Prior to joining Clover, Dr. Chang was Chief Clinical Innovation Officer at CareMore Health Plan, where she focused on using technology to scale direct care for high-cost Medicare members and translate the model to Medicaid. Prior experience also includes: Vice President of Programs at the California HealthCare Foundation (CHCF), Vice President and Medical Director of population health solutions at Accretive Health, Director of the Veterans Health Administration's Center for Quality Management in Public Health, Medical Director of the San Francisco Health Plan, and Director of AIDS Health Services for the San Francisco Department of Public Health.  She has also served on the Managed Risk Medical Insurance Board, which oversees Healthy Families (the state's Children's Health Insurance Program) and California's Pre-Existing Condition Insurance Plan.  

Dr. Chang joined the AAHCM Board of Directors in October 2018.

We recently spoke with Dr. Chang about her experiences.

How did you become involved with the field of home care medicine?

I am a less common case of someone who is not a practicing home care medicine physician but has a long history in teaching primary care and promoting the best practices in managing complex patients. Having worked in brick and mortar clinical environments, I’ve come to believe strongly in the house calls model as an important means of promoting true patient-centered care. Specifically, care that fully incorporates member wishes and preferences and helping them achieve their care goals.  I have had the opportunity to work with patient self-management programs, caregiver support programs, and community-based care models, which has strengthened my belief that this is an important movement to help us address spiraling care costs and inappropriately aggressive care, especially for our elderly populations.  My world view is colored by my early HIV/AIDS epidemic experience, where we provided community-based care which was actually palliative care before this become a movement in the US. I believe it’s the most humane way to care for our elderly, and if you see how most physicians approach their own care, is closer to how they guide their own care—why shouldn’t all Americans have this privilege?  

How has working in this field impacted your practice? What keeps you in the field?

The tech and economic drivers in health care are aligning in ways that can potentially scale home-based care models. And, rather than just be virtual (i.e. telemedicine), I believe we have an important job to demonstrate the importance of whole person care and how to deliver it most humanely--how to support the meaningful healing human relationships between health care provider and patient.

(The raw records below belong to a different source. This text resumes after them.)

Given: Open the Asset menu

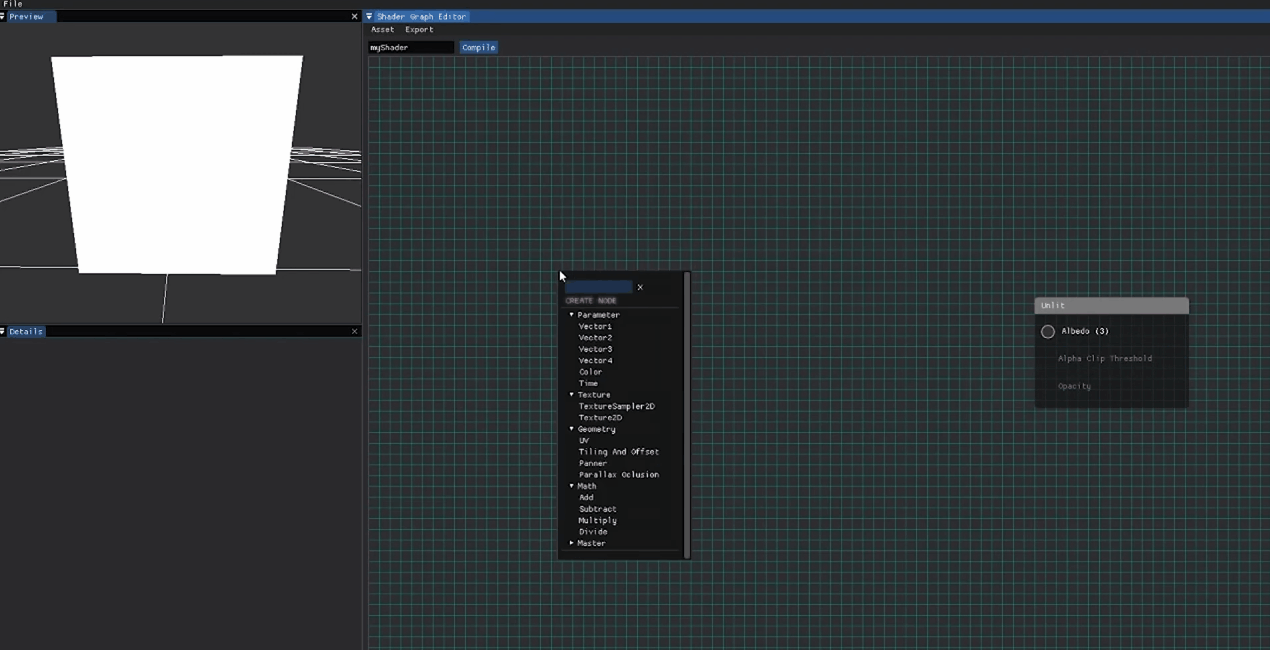Looking at the screenshot, I should tap(382, 30).
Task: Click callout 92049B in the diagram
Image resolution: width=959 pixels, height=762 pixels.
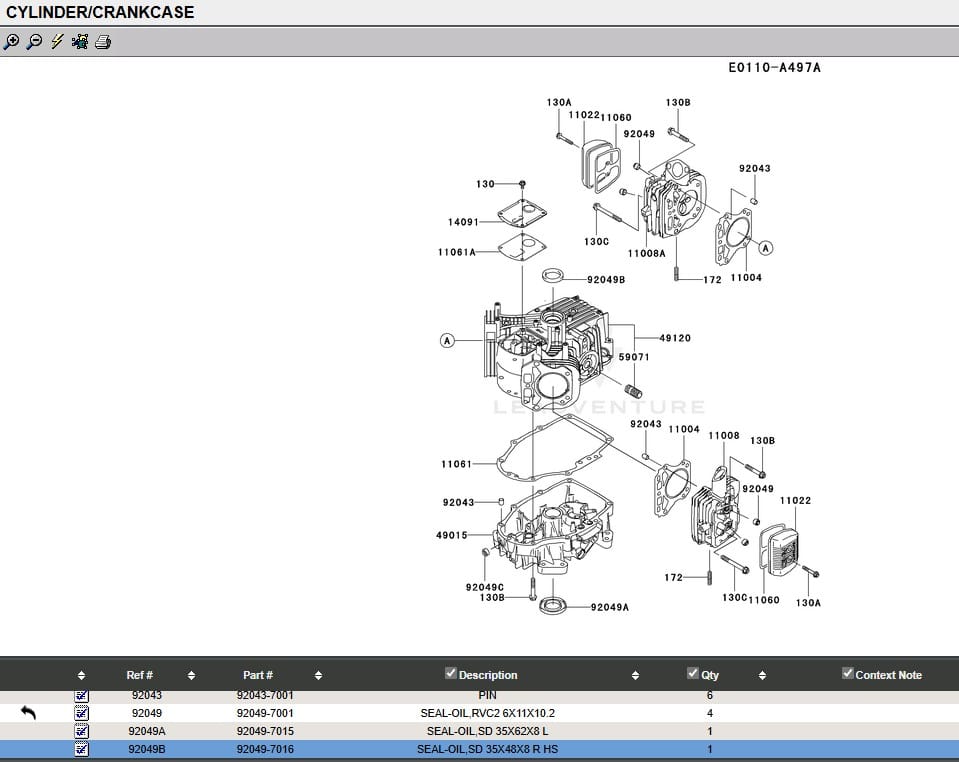Action: (606, 280)
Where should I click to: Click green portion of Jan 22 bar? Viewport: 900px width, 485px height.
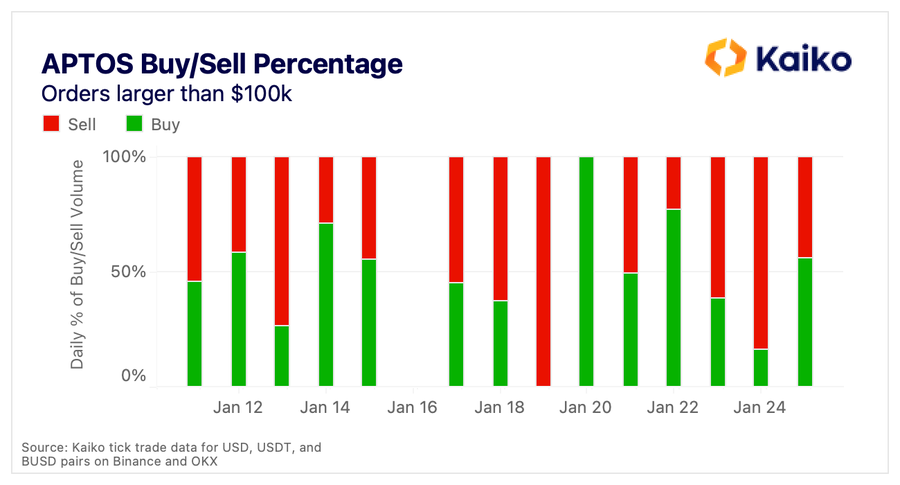(673, 298)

While challenging, it is a very exciting time to be in healthcare and I strongly believe that we have the opportunity to go ‘back to the future’ with tech-enabled house calls. 

Why AAHCM?  What drives your involvement?

AAHCM has been the leader in creating the clinical community required to support the highest levels of professionalism and help inform/develop the standards of care that we believe will both achieve the best outcomes for our patients as well as provide a framework to inform policymakers and payers. I believe strongly that these recommendations should come from the front-line, so that the context of patients and their families, and the things that are most important to them, are not lost in translation. 


How did you start?  What advice can you offer to a person considering volunteering with AAHCM?

I have been familiar with AAHCM for many years and have seen it grow from a nascent interest group to one with an active policy and advocacy voice which is grounded in the realities of clinical practice.  I have been impressed by the focus and commitment of AAHCM’s leaders and felt privileged to be asked to help move this important organizational and policy agenda forward.  There are so many ways to contribute, the Board and its many activities are open to participation. A key focus will be to further support networking and emerging leaders in 2019.  Come join us at the national meeting this year, let us know your interests and we’ll help you be a part of AAHCM’s activities. There is so much to do!